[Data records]
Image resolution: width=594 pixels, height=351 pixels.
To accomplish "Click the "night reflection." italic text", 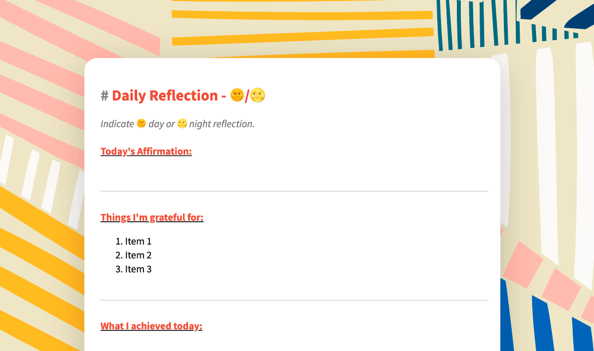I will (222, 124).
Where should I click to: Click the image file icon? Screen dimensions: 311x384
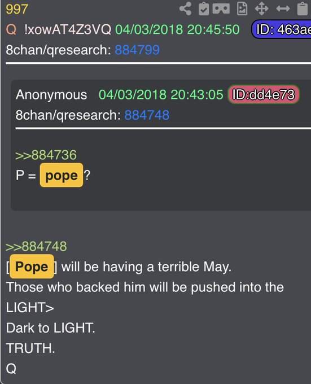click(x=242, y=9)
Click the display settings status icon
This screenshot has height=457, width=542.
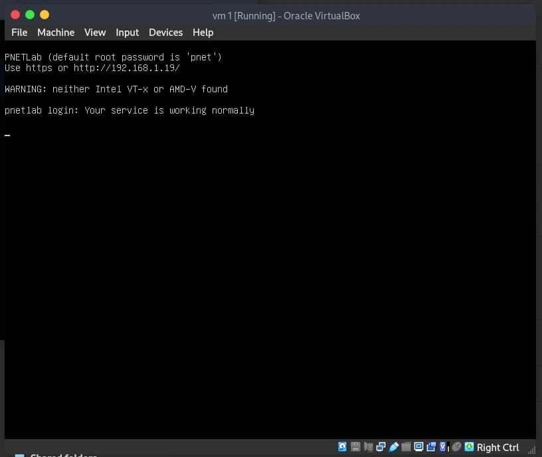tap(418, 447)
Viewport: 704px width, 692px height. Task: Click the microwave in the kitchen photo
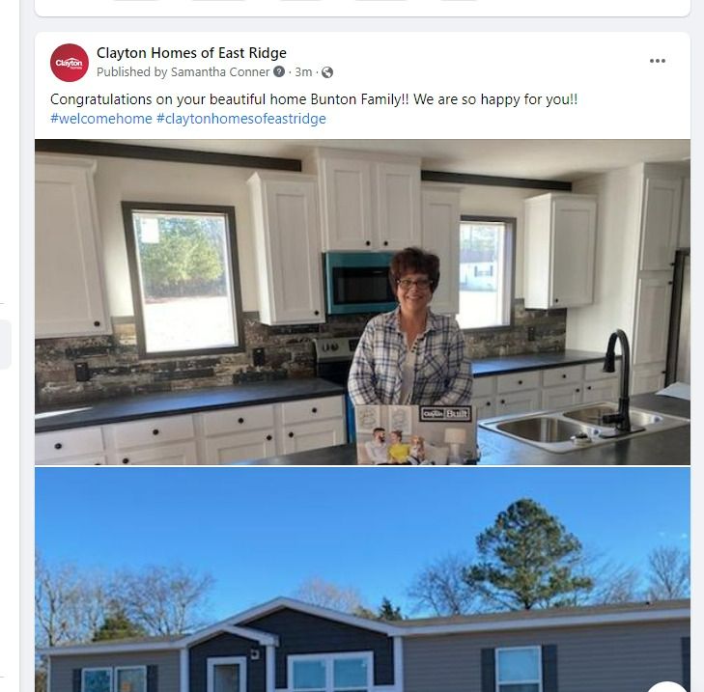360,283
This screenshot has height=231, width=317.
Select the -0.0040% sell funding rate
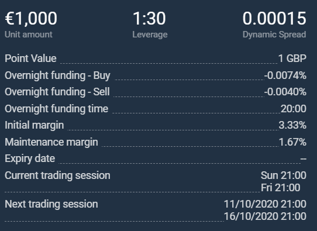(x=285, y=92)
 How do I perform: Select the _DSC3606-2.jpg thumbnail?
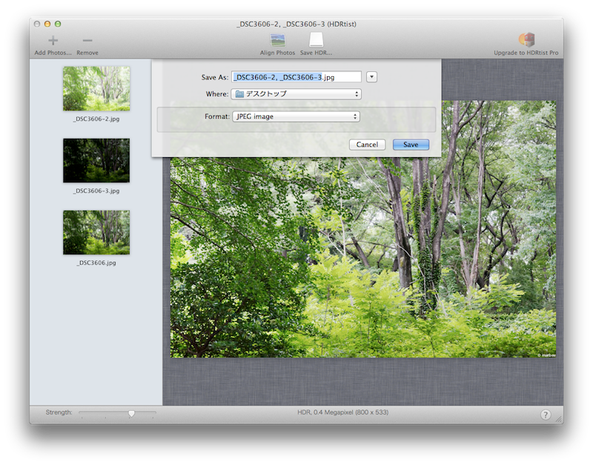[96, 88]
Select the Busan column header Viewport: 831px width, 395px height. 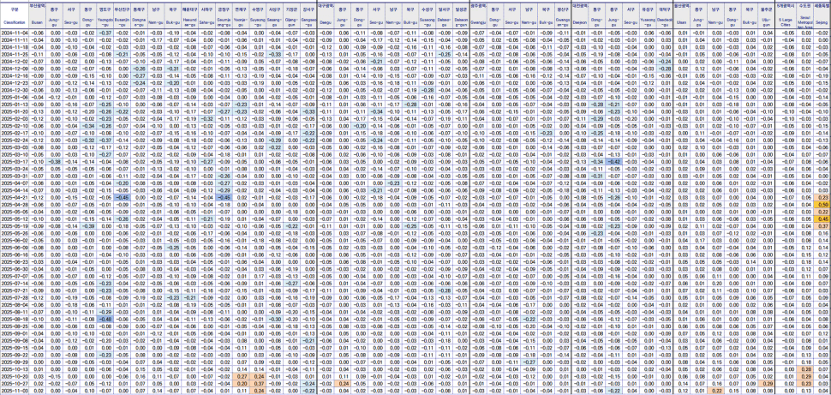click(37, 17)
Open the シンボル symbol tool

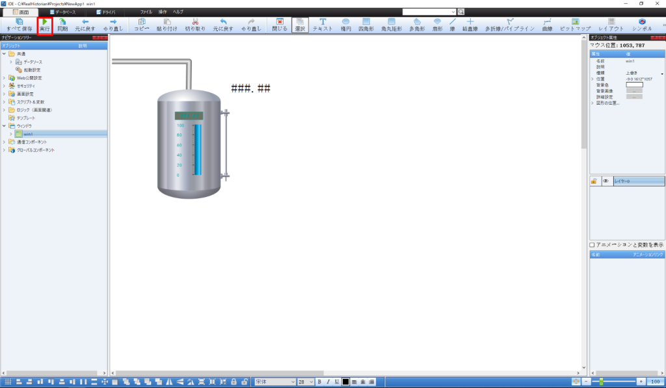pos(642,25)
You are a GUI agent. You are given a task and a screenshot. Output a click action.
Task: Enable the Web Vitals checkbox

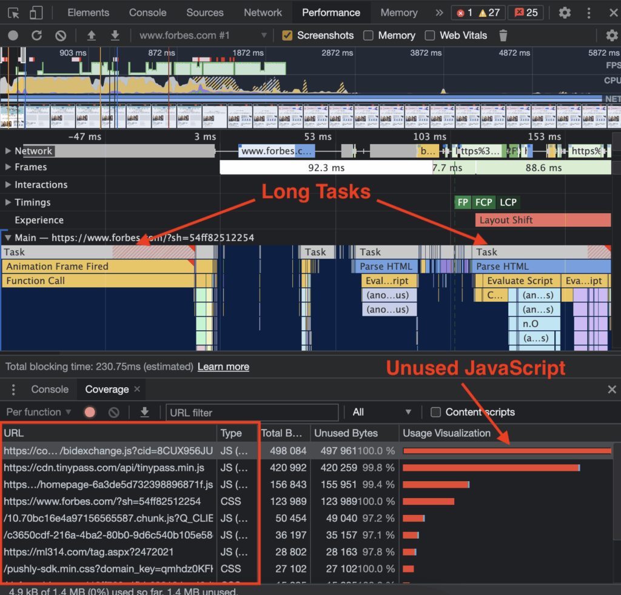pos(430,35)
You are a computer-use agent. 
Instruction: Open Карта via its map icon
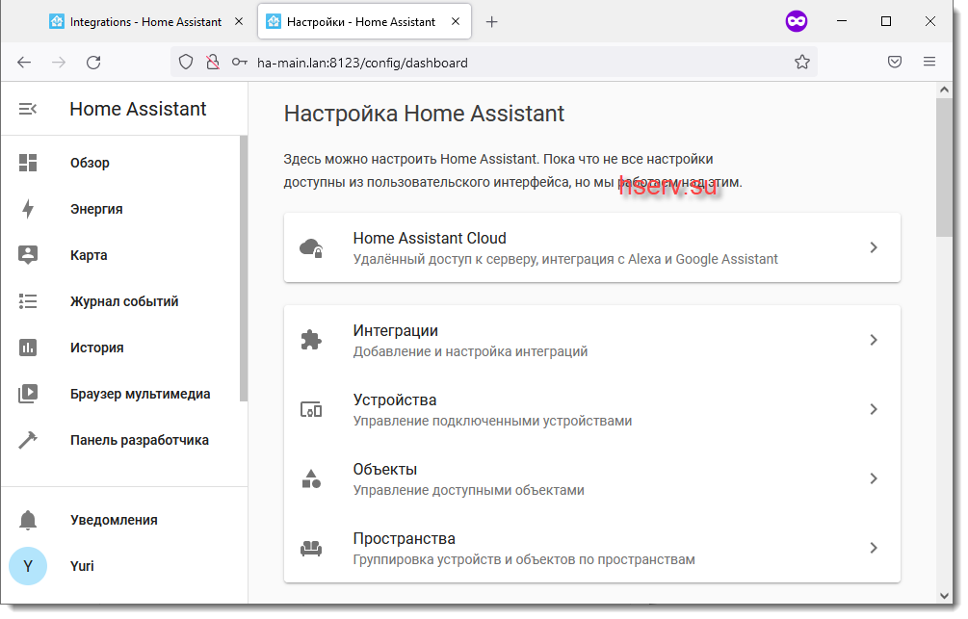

## WHAT YOU HAVE TO DO
Once the line holding "You are a computer-use agent." is found, set it down along with every line after it through the end of the entries, exactly, leaving the pictures out.

## SOLUTION TO THIS PROBLEM
You are a computer-use agent. 
Instruction: Open Карта via its map icon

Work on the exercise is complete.